10. State Blending
State blending is one step in the Mesh Cognition cycle. The full path: inbound CMBs are evaluated by SVAF (Layer 4) → accepted CMBs are remixed → the agent’s LLM reasons on the remix subgraph via lineage ancestors → Synthetic Memory (Layer 5) encodes derived knowledge into CfC hidden state → the agent’s LNN (Layer 6) evolves cognitive state → that cognitive state is what gets blended with peers.

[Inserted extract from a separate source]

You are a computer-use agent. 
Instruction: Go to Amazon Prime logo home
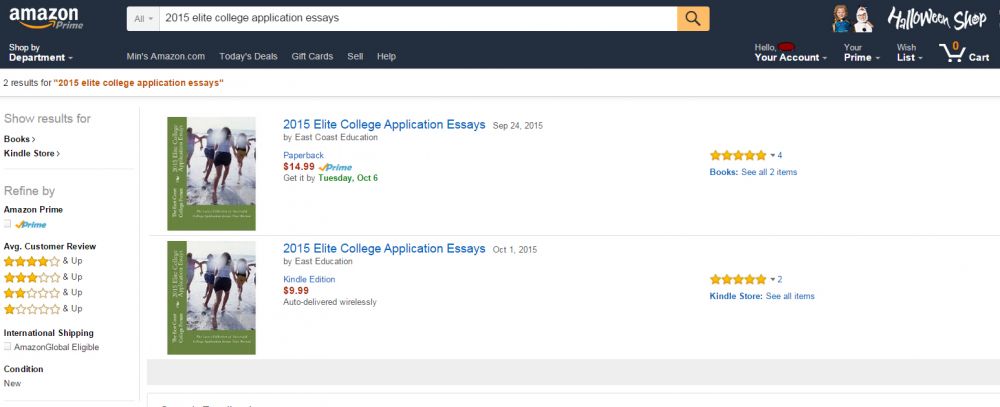(x=45, y=18)
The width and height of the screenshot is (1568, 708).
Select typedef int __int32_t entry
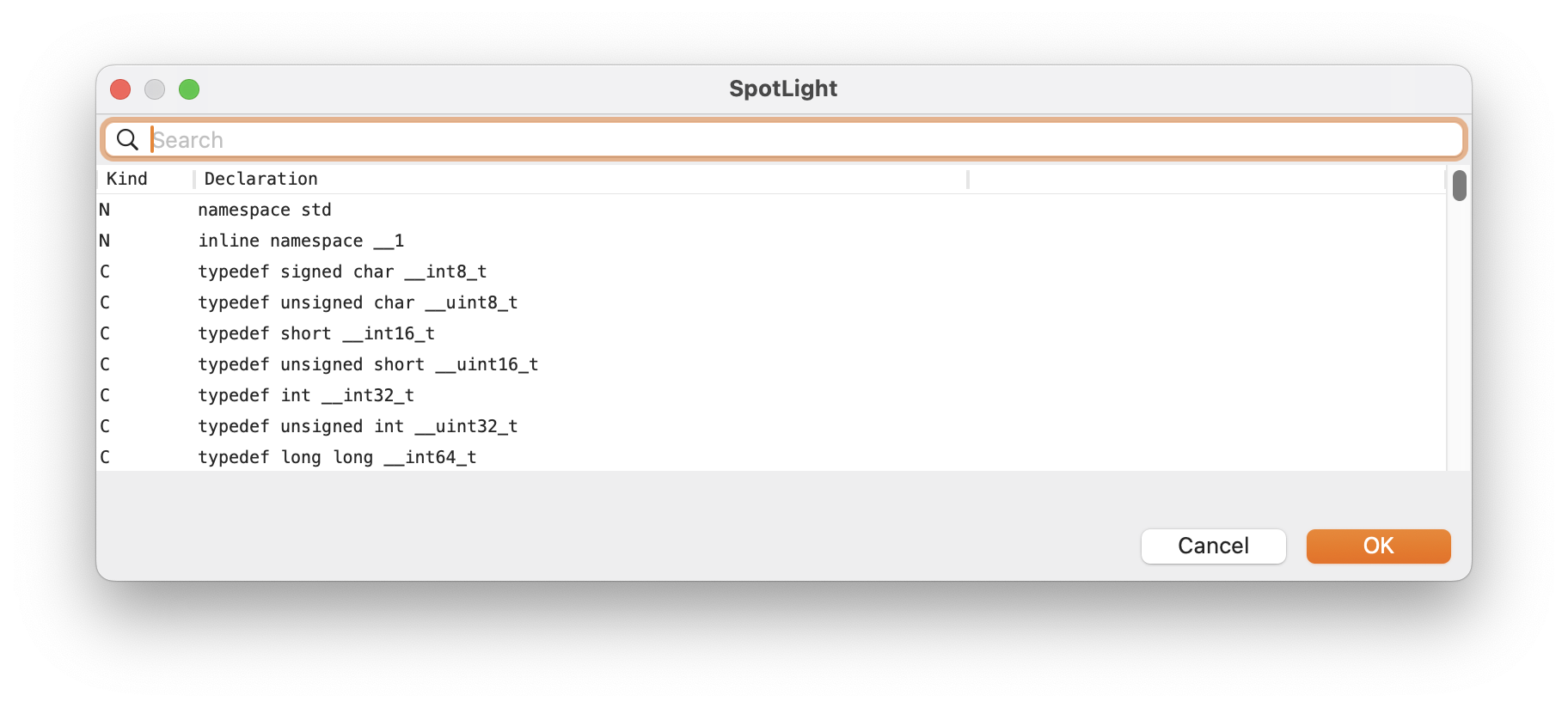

Blending operates on h₁ and h₂ vectors exchanged via state-sync frames. These vectors represent the agent’s cognitive state after it has processed remixed CMBs through its LLM and LNN — not raw observations, not remixed CMBs themselves. What a peer shares is its understanding, not its data.
Blending is inference-paced — peer states accumulate continuously, but blending only occurs when the local model runs inference. The network’s timing does not drive computation.
10.1 Mesh State Aggregation
When multiple peers are connected, their states are aggregated into a single mesh state before blending with local state. Each peer’s contribution is weighted:
peer_weight = (1.0 - drift) × recency recency = exp(-temporal_decay × age_seconds) mesh_h = Σ(peer.h × peer_weight) / Σ(peer_weight)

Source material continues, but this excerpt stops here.